Peters did not release any new information about election fraud.

When asked following the news conference what the purpose of the gathering was, Peters said, “for a press release.” 

She added it was a chance to counteract what the Republican commissioners have been saying about her election fraud claims. “They have been saying so many lies — so many untrue things.”

When asked the same question, Bishop said, “Quite frankly, this is the only way to get our information out.”

Bishop said a second report about problems with voting equipment in Mesa County will be released in the coming weeks by Lindell’s cybersecurity team.

“There is so much data still to come,” said Karen Read, another member of Stand for the Constitution.

She said the second report is taking so much time because Lindell’s team is “cross-checking and checking again” to make sure everything is correct.

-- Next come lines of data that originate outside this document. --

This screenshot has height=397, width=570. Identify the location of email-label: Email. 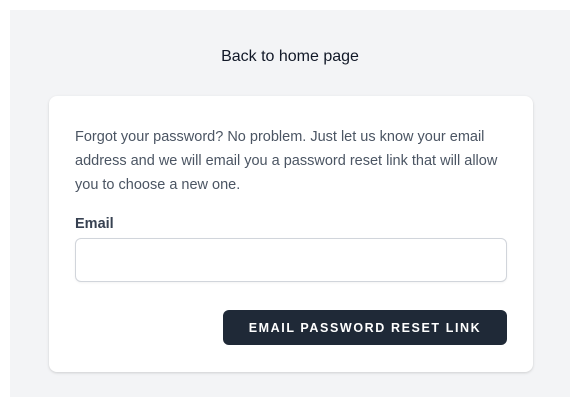
(94, 224).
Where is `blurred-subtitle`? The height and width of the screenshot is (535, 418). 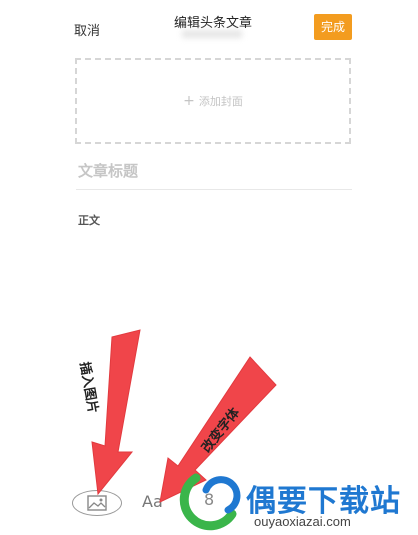
blurred-subtitle is located at coordinates (212, 34).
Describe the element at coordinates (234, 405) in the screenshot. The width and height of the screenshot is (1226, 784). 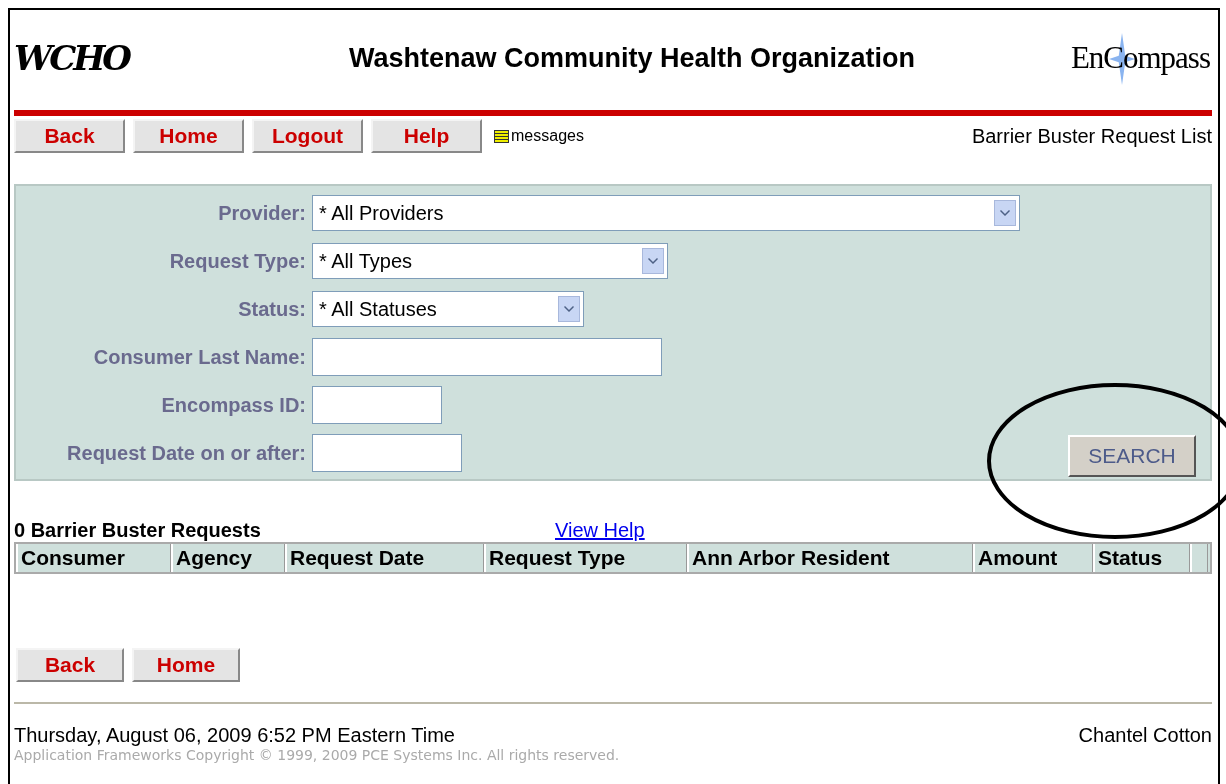
I see `field-label: Encompass ID:` at that location.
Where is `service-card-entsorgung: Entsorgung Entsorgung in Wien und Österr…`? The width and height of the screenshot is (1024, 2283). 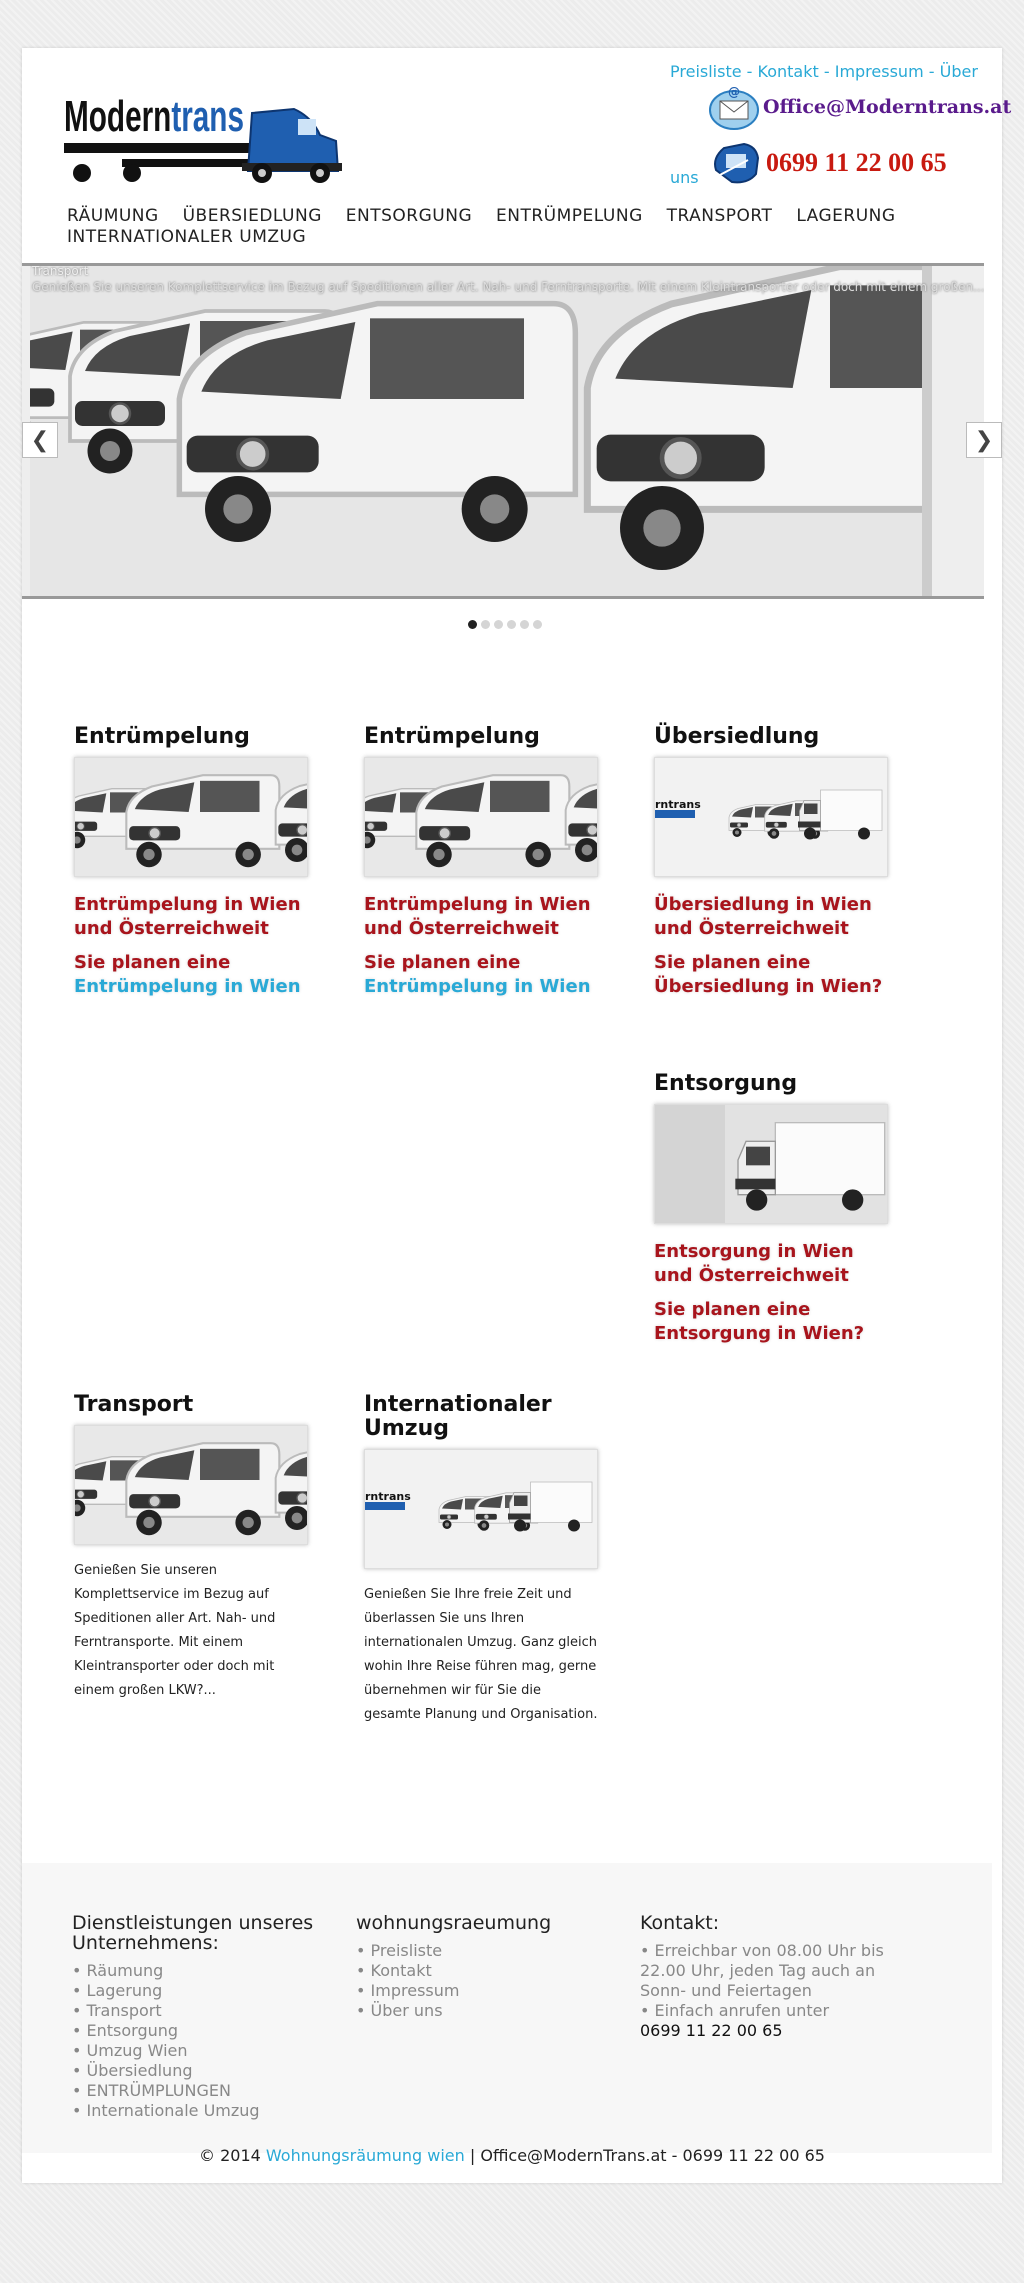
service-card-entsorgung: Entsorgung Entsorgung in Wien und Österr… is located at coordinates (774, 1209).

Peters and Bishop did not issue a news release at the news conference. Instead, they handed out a thick packet of copies of emails between Peters, Mesa County Commissioner Janet Rowland and officials from Clear Ballot Group. In those emails, Peters had been pushing to replace Dominion Voting Systems equipment with Clear Ballot machines.

Mesa County in August was ordered to scrap its voting system and buy a new one because of the security breach.

Last week, Peters, without explanation, did issue a news release stating that she believed Mesa County’s voting system is secure. That came after Williams, who has been hired by the commissioners to oversee the upcoming election, reported that multiple checks of the Dominion voting system have shown it to be secure. Those checks were observed by a citizens’ group.

The Mesa County commissioners were in meetings Monday morning and could not immediately be reached for comment.

But later in the day, Rowland said the situation in her county “is all getting out of control.”

She said she has been pressured to ask Peters to resign, “but she doesn’t care what I say. I asked her to pay the county back for her plane ticket (to the Lindell cyber security symposium in August) and she ignored me. She does not listen to me.”


CORRECTION: This story was updated Oct. 11, 2021, at 7:21 p.m. to correct the judicial district investigating claims against Mesa County Clerk Tina Peters. It is the 21st Judicial District, based in Grand Junction.